Auger, Gérard

Hommage à...  Gérard Auger, 1923-2001  

Gérard Auger, Né le 19 juillet 1923 à Charrette. Marié à Monique Désilets
en 1948. Père de 4 enfants : Denis, Pierre, Pierrette et Sylvie.

Activités de travail :
-Membre de l’équipe technique du bâtiment dans l’aviation canadienne ( 4
ans )
-Menuisier d’atelier – entreprise personnelle ( 3ans)
-Production de cellophane à la Dupont ( 4ans)
-Production chimique à la Gulf ( 13 ans)
-ACEF de Shawinigan <#gpop12>. Gérant fondateur ( 10 ans)
-Relationniste au CEGEP de Victoriaville de 1976 à 1985.
-Retraité en 1985, G.A.
Extrait de son c.v. Monsieur Auger est décédé le 16 mai 2001.
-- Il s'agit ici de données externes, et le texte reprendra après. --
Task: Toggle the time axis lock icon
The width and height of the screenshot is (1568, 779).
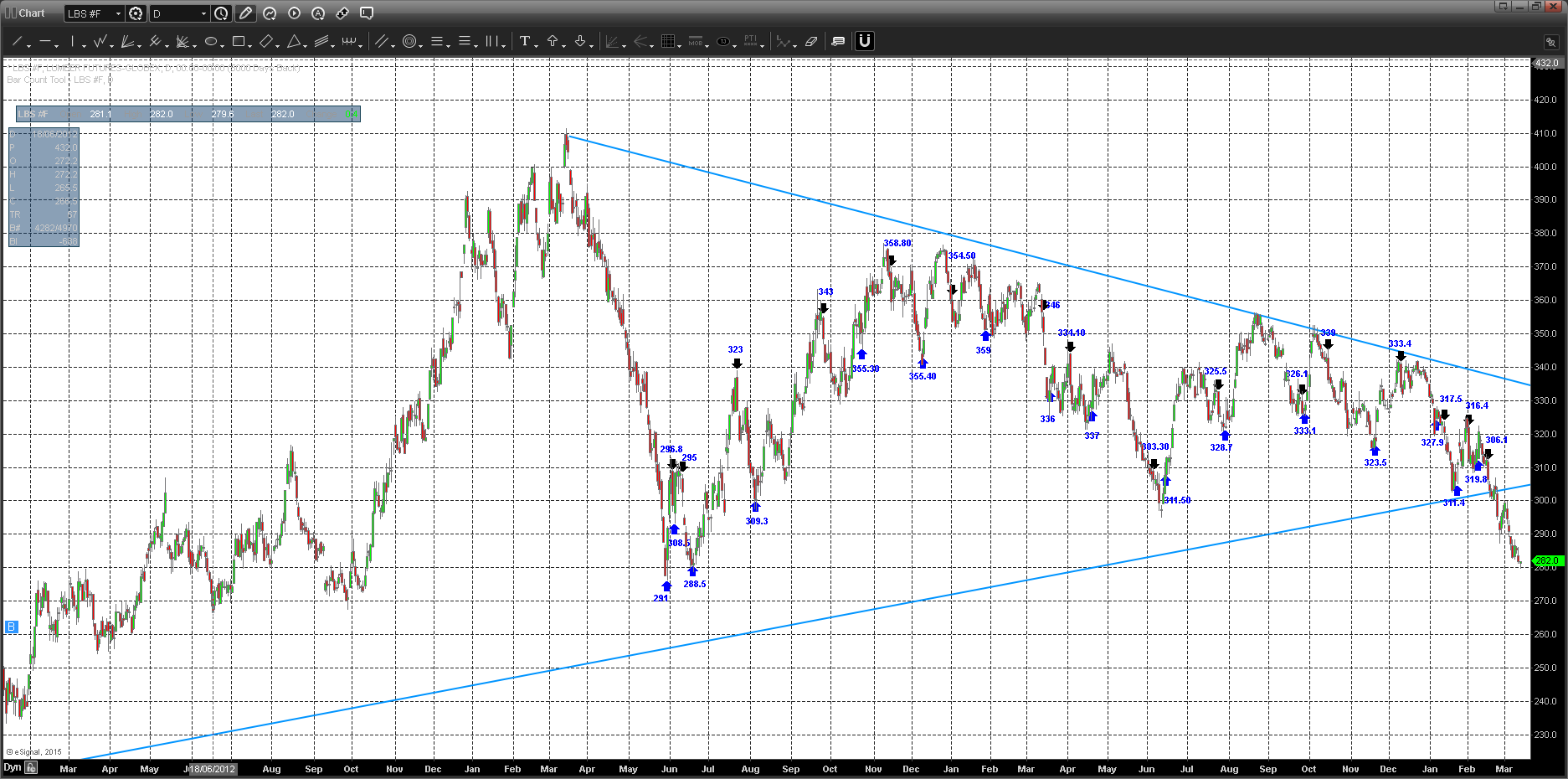Action: 31,767
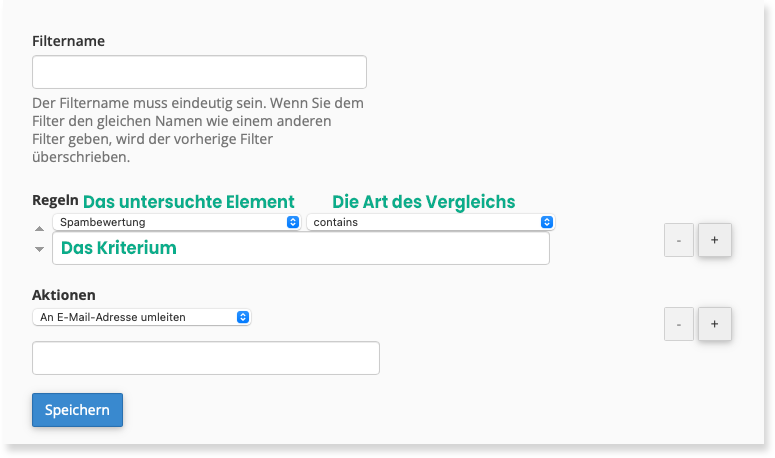Click the Aktionen section heading
The image size is (775, 458).
point(63,295)
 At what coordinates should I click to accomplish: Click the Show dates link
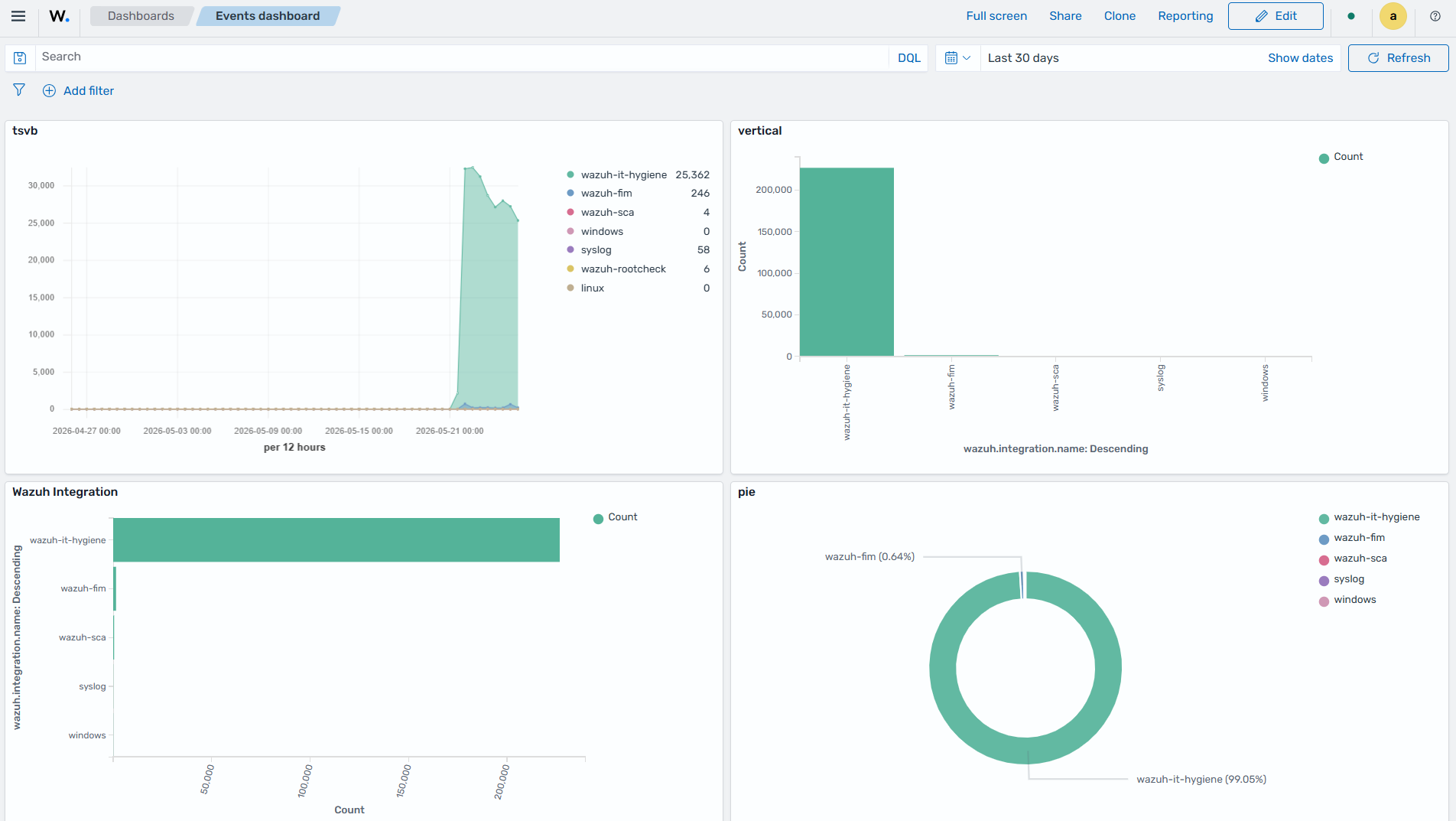[x=1300, y=58]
Gérard Auger a passé une bonne partie de sa vie au service de ses
concitoyens. Il a été directeur de l’Association Coopérative d’Économie
Familiale ( ACEF) de Shawinigan de 1965 à 1975. Il a aidé des centaines
de familles aux prises avec de sérieux problèmes de finances. C’était un
homme d’équipe. Il a été parmi les pionniers qui ont fondé l’ACEFm
suite à la grève de la Shawinigan Chemicals en 1962 et le premier
employé permanent de tout le Québec à se consacrer à plein temps à la
consultation budgétaire et au dépannage des familles avec de sérieux
problèmes d’endettement.

Il a travaillé à la mise sur pied d’une Fédération des ACEF parce qu’il
croyait profondément qu’ensemble les québécois pourraient changer une
situation qui favorisait l’exploitation des consommateurs. Il n’était
pas le dernier lorsqu’il s’agissait d’écrire, de parler, de chialer et
de faire pression sur les politiciens pour faire changer les lois. Il a
fait sa très large part avec d’autres sûrement pour obtenir la Loi de
protection des consommateurs., la Loi de l’aide Juridique et la Loi de
recours collectif. Il a aussi fondé l’ACEF de Trois-Rivières.

C’était un homme extrêmement généreux de son temps, de ses idées ( et
Dieu sait qu’il en avait), de son amitié et de ses connaissances. Il
n’aimait rien de mieux que de partager ce qu’il savait. Et il en savait
beaucoup sur tous les rackets que les gens peuvent inventer pour
exploiter les plus faibles et les plus démunis. Il avait un sens profond
de la justice.

Rien ne le révoltait plus que de voir des gens se faire exploiter par
des compagnies de finances, des colporteurs ou des marchands peu
scrupuleux. Je l’ai vu souvent affronter seul des conseils municipaux
pour les convaincre d’interdire le colportage dans les limites de leurs
municipalités.

C’était un homme charitable. Combien de fois il s’est rendu lui-même
rencontrer un propriétaire pour éviter qu’une pauvre femme soit évincée
de son loyer. Combien de fois il est intervenu auprès des services
sociaux pour plaider la cause d’un bénéficiaire. Combien de fois il a
payé de sa poche pour que des enfants mangent.

C’était aussi un homme d’humour. Il savait se moquer de lui-même et de
certaines situations où il n’avait pas eu nécessairement le beau rôle.